La biografia non sempre dice quello che davvero conta sulla vita di una persona, tantomeno su quella di un’artista. Per capire chi è Sir Richard Bishop è però interessante raccontare qualche episodio: figlio di un emigrato Libanese che, dopo periodo passato a raccogliere gomma in Brasile, si è trasferito a Phoenix, Arizona. Rick passa l’infanzia in una casa ricca di suoni e sapori orientali, frequentata dai membri della stravagante comunità libanese della zona. In questo periodo incamera tutto quello che gli entra nelle orecchie, senza curarsi troppo della provenienza. Col fratello Alan, attraverso il nonno massone, entra in una loggia per ragazzini (!??) e inizia ad interessarsi all’occulto, alla spiritualità e alle conoscenze esoteriche.

Incomincia a suonare la chitarra prendendo spunto dagli idoli del tempo, da Jimmy Page a Ted Nugent. Un po’ alla volta il profluvio di suoni e atmosfere assorbite nel corso degli anni prende a farsi strada nei suoi interessi musicali. Assieme ad Alan e al batterista Charles Gocher fonda le Sun City Girls, una delle band più eccentriche che abbiano mai calcato i palchi. Potrebbero essere genericamente definite un punk trio se il punk avesse a che fare con rituali balinesi, teatro da strada, cialtronerie esotiche, esperimenti mentali, rumorismo esasperato, raga indiani, percussioni tribali, melodie dalla provenienza misteriosa capatate su radioline scassate.

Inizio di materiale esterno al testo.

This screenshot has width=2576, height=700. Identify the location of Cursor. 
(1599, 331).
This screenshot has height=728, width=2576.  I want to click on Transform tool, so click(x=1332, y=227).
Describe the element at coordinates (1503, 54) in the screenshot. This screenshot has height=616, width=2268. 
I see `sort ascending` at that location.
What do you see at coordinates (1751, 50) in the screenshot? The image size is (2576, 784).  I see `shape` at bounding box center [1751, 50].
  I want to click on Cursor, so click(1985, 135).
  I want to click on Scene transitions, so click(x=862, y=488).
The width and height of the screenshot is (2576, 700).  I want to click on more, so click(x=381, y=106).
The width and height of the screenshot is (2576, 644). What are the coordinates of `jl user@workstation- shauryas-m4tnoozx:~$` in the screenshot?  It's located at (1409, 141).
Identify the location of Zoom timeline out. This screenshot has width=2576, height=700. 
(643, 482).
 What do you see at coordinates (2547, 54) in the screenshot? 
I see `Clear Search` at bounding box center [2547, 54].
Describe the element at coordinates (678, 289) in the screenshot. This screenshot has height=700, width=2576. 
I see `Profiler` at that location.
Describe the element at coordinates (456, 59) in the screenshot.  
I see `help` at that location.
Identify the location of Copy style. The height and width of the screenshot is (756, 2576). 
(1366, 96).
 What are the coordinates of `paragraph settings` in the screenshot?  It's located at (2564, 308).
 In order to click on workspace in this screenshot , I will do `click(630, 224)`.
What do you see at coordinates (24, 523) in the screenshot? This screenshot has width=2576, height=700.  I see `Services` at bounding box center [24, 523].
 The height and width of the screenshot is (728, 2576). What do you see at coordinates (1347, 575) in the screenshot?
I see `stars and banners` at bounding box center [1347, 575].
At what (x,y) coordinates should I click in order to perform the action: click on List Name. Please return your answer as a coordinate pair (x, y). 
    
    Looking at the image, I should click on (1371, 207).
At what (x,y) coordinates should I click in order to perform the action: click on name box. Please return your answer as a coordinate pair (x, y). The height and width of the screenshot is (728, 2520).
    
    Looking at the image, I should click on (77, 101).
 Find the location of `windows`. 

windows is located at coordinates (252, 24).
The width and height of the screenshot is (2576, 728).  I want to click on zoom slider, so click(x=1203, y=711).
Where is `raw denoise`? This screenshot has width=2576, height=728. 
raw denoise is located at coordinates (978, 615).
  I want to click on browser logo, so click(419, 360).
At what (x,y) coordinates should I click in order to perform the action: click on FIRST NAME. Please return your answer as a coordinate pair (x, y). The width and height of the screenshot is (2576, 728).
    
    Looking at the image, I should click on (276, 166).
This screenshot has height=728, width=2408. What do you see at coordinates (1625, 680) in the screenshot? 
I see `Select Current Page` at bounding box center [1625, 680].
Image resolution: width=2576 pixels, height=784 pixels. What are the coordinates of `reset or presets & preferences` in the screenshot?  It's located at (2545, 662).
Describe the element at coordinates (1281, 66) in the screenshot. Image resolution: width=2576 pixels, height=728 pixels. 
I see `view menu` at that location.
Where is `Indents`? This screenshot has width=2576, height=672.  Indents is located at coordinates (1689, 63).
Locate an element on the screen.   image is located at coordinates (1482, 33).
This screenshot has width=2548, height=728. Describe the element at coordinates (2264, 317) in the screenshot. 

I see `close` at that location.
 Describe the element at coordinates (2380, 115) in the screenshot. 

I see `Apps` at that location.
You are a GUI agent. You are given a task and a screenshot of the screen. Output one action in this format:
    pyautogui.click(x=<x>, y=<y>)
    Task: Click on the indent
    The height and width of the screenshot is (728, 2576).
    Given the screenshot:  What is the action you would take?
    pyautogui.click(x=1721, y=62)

Passando da cover hard rock a lunghissime suite psichedeliche sorrette dalle declamazioni androgine di Alan Bishop i Sun City girls fanno incazzare le platee alternative degli anni ottanta e novanta facendo sempre il contrario di quello che ci si sarebbe aspettati da loro: happening teatrali, dischi di Coltrane suonati in playback, evocazioni di medium transessuali birmani, cover deliranti della Lambada, nenie cantate in linguaggi che non esistono, assalti metal, blues alla Trout Mask Replica, scale arabe, surf messicano, pop tahilandese, improvvisazioni free rock. Musica spaziale e trascendente che diventa all’improvviso ciarlatanesca e fracassona, e viceversa, come quella di Sun Ra. I titoli della loro torrenziale discografia possono bastare per rendere l’idea: dischi come Torch of the Mystics, Valentines for Matahari e 330.003 Crossdressers from Beyond Rg Veda e canzoni come “Space Profet Dogon”, “Esoterica of Abyssynia”, “Papa Legba”, “Archaeoptryx in the Slammer”, “Diamond Macaque”, “The Venerable Uncle Tompa” sono una buona sintesi del loro universo musicale. Ed ecco quindi la storiella all’inizio di questo pezzo, che potrebbe intitolarsi “cose viste ascoltando alcuni dischi delle Sun City Girls e leggendo i titoli delle loro canzoni”.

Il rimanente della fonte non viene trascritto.